Simple Parse Tree Complex Parse Tree

During this tree composition stage, you can write a listener to inform you when a rule has been entered or exited. Modern programming languages may use this step to in a parser to generate code for whatever syntactic sugar shortcut or @Whatever annotation, your language may have. This is also our stop to jump back into Flutter-ville.

Back to Flutter-ville

Deep in the dark recesses of the Dart SDK is a ANTLR grammar for the language. ANTLR's TestRig utility[the images above and below] allows you to see the AST for a given bit of code. A bit of exploratory poking about in files gave me an idea of where to find things. The parse trees for a Dart files are understandably more complex than Expr.

AST for hello_world.dart Flutter example

The names of the widgets could be found by writing a enterTypeWithParameters rule for my listener and iterating over all the Material widget files. Finding usage of widgets in user code was a bit trickier, needing to listen for identifiers and named argument lists.

class ClassListener(var list: IndexTreeList<Any?>) : Dart2BaseListener() {
    override fun enterTypeWithParameters(ctx: Dart2Parser.TypeWithParametersContext?) {
        val identifier = ctx?.text
        if (identifier != null) {
            list.add(mapOf<String, String>("id" to identifier))
            println(identifier)
        }
    }
}

Intaking all this data left me with a rather messy dataset that would need some cleaning to remove false positives(user created classes) and remove some internal classes that are never meant to be used by end-users. Krangl, a Kotlin library for data analysis similar to dplyr from R, helped me massage things into place. The source files were pulled from some open source Flutter apps and some Google samples.

Before I get to the results, let's do some predictions and fun facts. My prediction going in, because what good experiment lacks a hypothesis, was the following to be the top 5 widgets in no specific order:

  • Text

  • Row

  • Column

  • Container

  • Icon

The largest file was 101KB. Its' parse tree was so big and wide, a whooping 94573 x 4326 pixels that it was illegible and crashed several image viewer apps. Whereas my sample data set could process all files at once, for the big data set, I had to batch process them.

The Results

The top 10 widget frequencies were :

  1. Text

  2. Container

  3. Padding

  4. Column

  5. Icon

  6. Row

  7. SizedBox

  8. Center

  9. Expanded

  10. Scaffold Top 10 Widget Frequencies

Padding was an unexpected but understandable surprise. I also pulled a top 20. The big surprise on that list was seeing InkWell edge out ListView which I had pegged for a top 10 or just outside.

Top 20 Widget Frequencies

I generated some graphs on the widgets in the top ten to show which properties were used most often. No real surprises there for the most part. Apologies for one or two of the labels being so long that they become illegible.

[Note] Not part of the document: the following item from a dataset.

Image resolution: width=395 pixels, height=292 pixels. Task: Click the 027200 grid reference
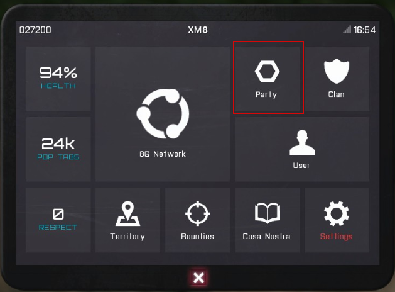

Center Properties Column Properties Container Properties Expanded Properties Icon Properties Padding Properties Row Properties Scaffold Properties SizedBox Properties Text Properties

Last fun note, the top 20 widgets are used 78.21% of the time in my data set. Yay for the Pareto principle(80/20 rule).

Full res versions of the generated charts here: https://github.com/jwill/flutter-analysis/tree/master/pngs

My code is on Github: https://github.com/jwill/flutter-analysis

Have fun, explore, and feel free to tell me what I missed.

Working on document steps to reproduce a bit better but you should be able to put pop it into IDEA/Android Studio, run generateGrammarSource then DartTest and be up and running.